- _WHAT TO PRODUCE_
Rewrite the rows below, replacing "chevron" with "arrow" and leaving everything else unchanged. Omit the pictures from your answer.

Rows from a data source:
[Start]

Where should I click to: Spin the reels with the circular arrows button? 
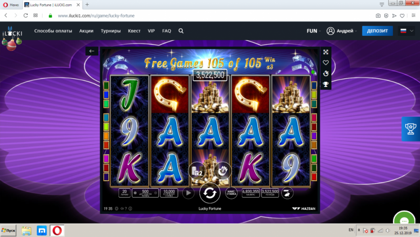pos(210,193)
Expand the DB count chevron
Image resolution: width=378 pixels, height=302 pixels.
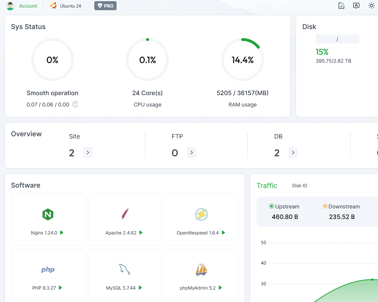tap(293, 153)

[End]

- _ANSWER IN FULL_
Where should I click to: Spin the reels with the circular arrows button? 
pos(210,193)
Expand the DB count arrow
Image resolution: width=378 pixels, height=302 pixels.
tap(293, 153)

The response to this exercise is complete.